I'm a military graphics illustrator by trade but a reverse engineer by nature. in 2007 I and my wife brought a town house that was installed with a new AO Smith 40 gallon natural gas water heater that began having pilot blow out issues in the first year due to constant high winds. On advice of the warranty contractor for the area to remove the black screen in front, things worked great till the next year when we had our cyclic return of high winds. On our third year the pilot began blowing out on a regular basis with out the winds and of course our warranty was up for the home by then. This prompted me to do some research into the burner assembly of my own since being a soldier on a limited budget warrants me to fix broken appliances myself instead of replacing them. What I've found through web and trial and error research is the pilot is controlled by, not just, your thermocouple but by a self resetting temperature sensor poorly welded into the line of your thermocouple.
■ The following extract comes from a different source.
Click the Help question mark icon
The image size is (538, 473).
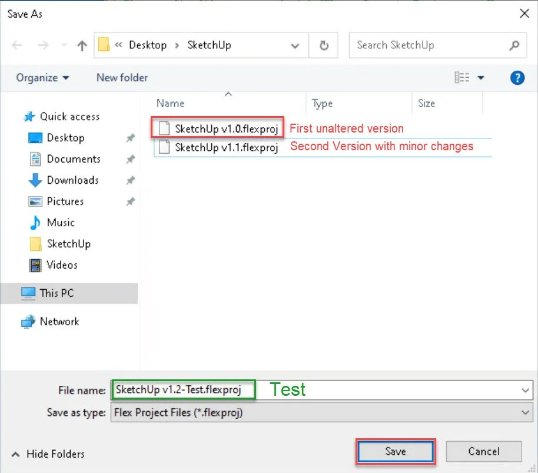click(x=517, y=77)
When I pulled the burner assembly out my military troubleshooting skills kicked in and I began checking every part for tightness and feasability. That little disc clicked when I touched it and that prompted me to research the design for AO Smith burners. Turned out that this design is new and flawed. its designed to activate your auto gas shutoff valve if the chamer reaches a certain temp. The problem with that is that if your in an area like Colorado that has high winds this puts huge pressure on the already weak welds holding it in place. Upon removing that disc and joing the broken thermocouple wire together with a simple thermal resistant wire connector from Lowes my hot water has never run out yet. I can even fill my 60 gallon garden tub in my Master bath completely with hot water where I could only reach half way before. I have effectively saved myself over 400 dollars in costly replacement and disposal of my water heater. I hope this does the same for you guys. Good luck and God Bless.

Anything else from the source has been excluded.